For those that felt it was a pass and not a fumble, review would not have changed their minds. They forget that to overturn the ruling on the field it has to be conclusive and with the ball changing angles it was clear that this was not the case!!


----------



## Gildog (Jan 30, 2007)

blhunter3 said:


> Personally wouldn't flag it because it didn't affect anything. That's what really gets to me is when they flag something that has no bearing on the play. Like alot of the defensive holding and passing interference. Some of those flags are not justified because it didn't affect the outcome.


maybe...but how to know what affects the outcome of the play? The stripes see an infraction, they throw the flag...how do they know if the ball is already released and thrown the other side of the field? They DO know that contact was made past 5 yards, because they are looking at it...for all they know, Big Ben is still running around in the pocket because AZ couldn't sack him, and that contact downfield could affect the play.


----------



## Gildog (Jan 30, 2007)

jtillman said:


> Arizona lost the game....more specifically, Warner lost that game on two plays:
> 
> Waner had a GREAT game via stats (377, 3td's), but those two plays cost the Cardinals the game.


I'd add that Warner had a great game, period...those two plays included in the overall performance. Quite the gut check for him to lead biggest comeback in SB history, against the vaunted D FENCE of the Steelers, after the crushing end-of-half letdown. It was ONLY the best defensive play in SB history, and the resulting deficit, that he had to overcome...and overcome he did, brought his team back into the lead. After that it was out of his hands, and like he classily said--Pburg did it at the end and deserved to be champs.


----------



## blhunter3 (May 5, 2007)

Gildog said:


> blhunter3 said:
> 
> 
> > Personally wouldn't flag it because it didn't affect anything. That's what really gets to me is when they flag something that has no bearing on the play. Like alot of the defensive holding and passing interference. Some of those flags are not justified because it didn't affect the outcome.
> ...


Well for instance, they call can offensive holding every play if they wanted to. But they don't because it doesn't affect the outcome of the play. The same with some of the passing interfernce and defensive holding calls. The hold wouldn't have changed the play at all, with the exception of the offensive player having to tuck in his jersey. And the same with passing interefence.


----------



## woodpecker (Mar 2, 2005)

Excellent game to watch!! Eats and treats were terrific also!!

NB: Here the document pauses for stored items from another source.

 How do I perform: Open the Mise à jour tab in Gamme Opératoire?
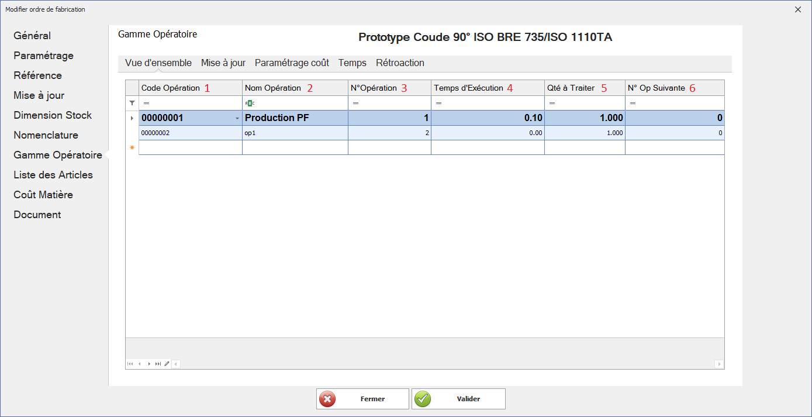[x=223, y=63]
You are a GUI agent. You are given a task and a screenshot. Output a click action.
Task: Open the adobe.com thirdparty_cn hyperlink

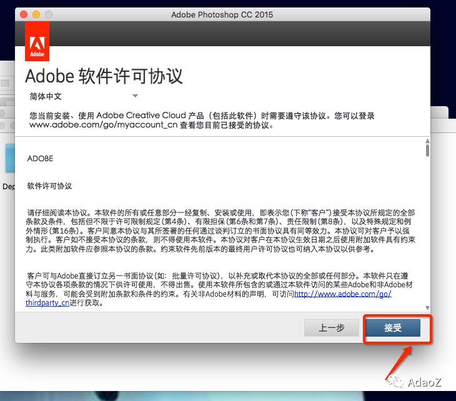click(342, 294)
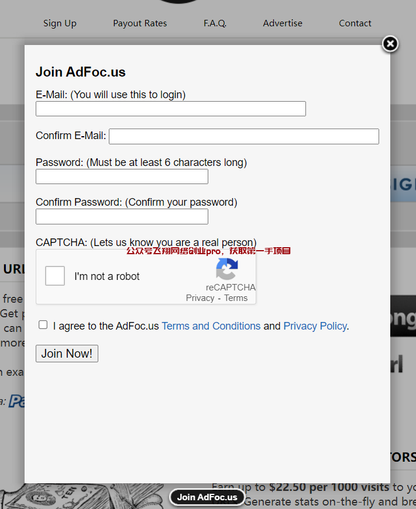Click the E-Mail input field
Image resolution: width=416 pixels, height=509 pixels.
[170, 109]
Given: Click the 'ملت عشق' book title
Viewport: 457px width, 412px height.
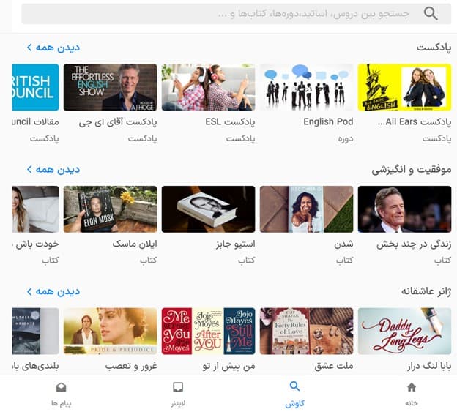Looking at the screenshot, I should click(334, 366).

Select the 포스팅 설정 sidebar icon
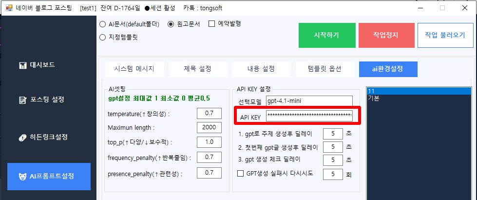22,100
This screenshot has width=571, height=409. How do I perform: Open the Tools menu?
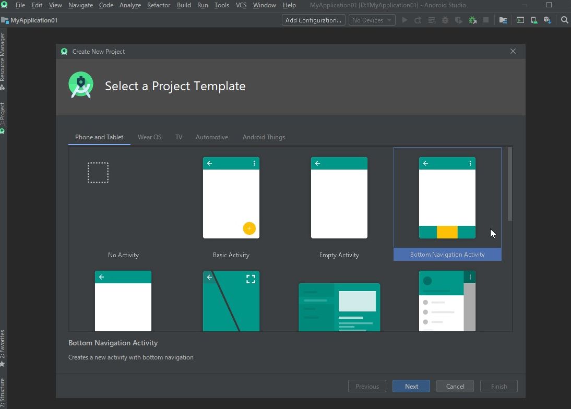tap(221, 5)
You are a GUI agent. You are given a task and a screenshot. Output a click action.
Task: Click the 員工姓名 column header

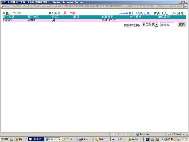coord(33,17)
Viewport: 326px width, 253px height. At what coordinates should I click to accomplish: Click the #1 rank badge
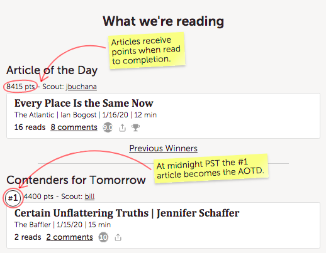pyautogui.click(x=13, y=198)
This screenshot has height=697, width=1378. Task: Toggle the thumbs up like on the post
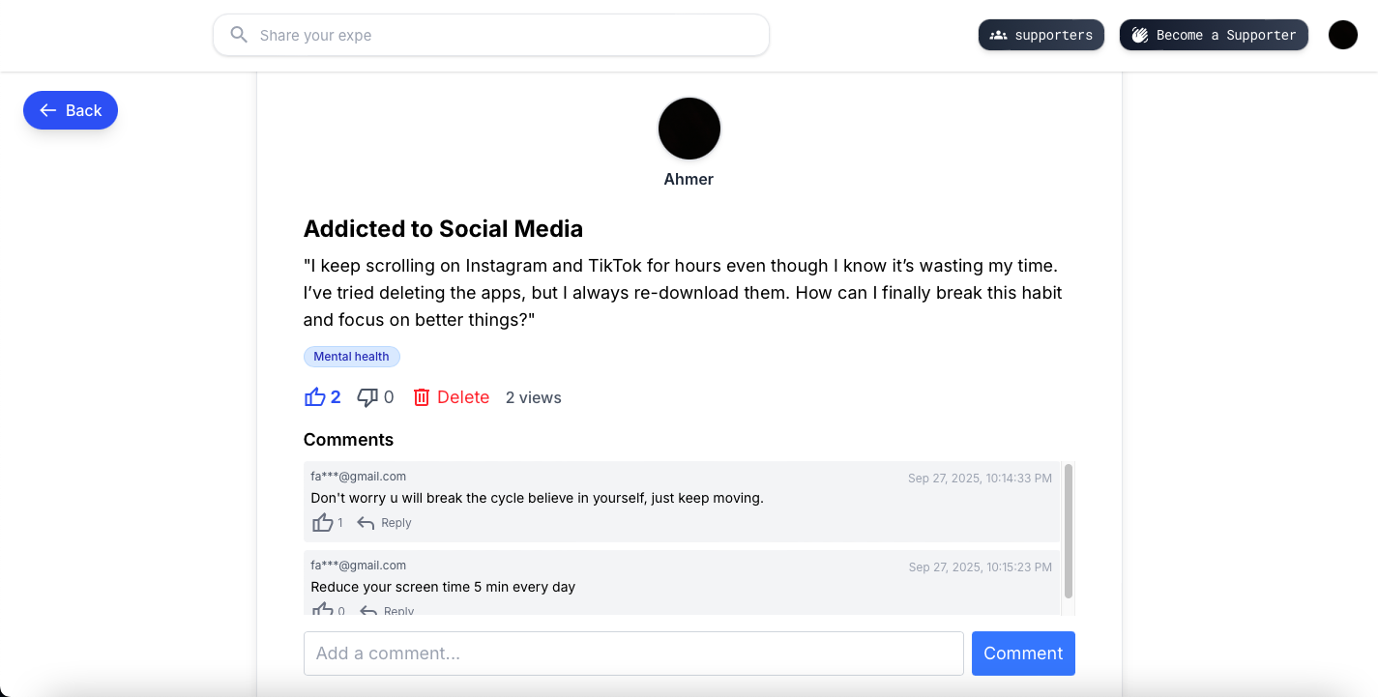tap(315, 395)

AFC all the way Baby!!!!!!! :beer:


----------



## KEN W (Feb 22, 2002)

I agree....great game to watch......only the wrong team won.


----------



## hunt4P&amp;Y (Sep 23, 2004)

Did you guys know something like 80% of college level up sports are thrown in one way or another? Weather it be one play or the whole game. We had a really interesting speaker come in to NDSU and all sports teams had to go. He made BILLIONS of dollars off of sports betting. Now has to speak as part of his punishment. Anyways he threw out some numbers. It was rather interesting!

I thought the game blew, up until the last 4 min!


----------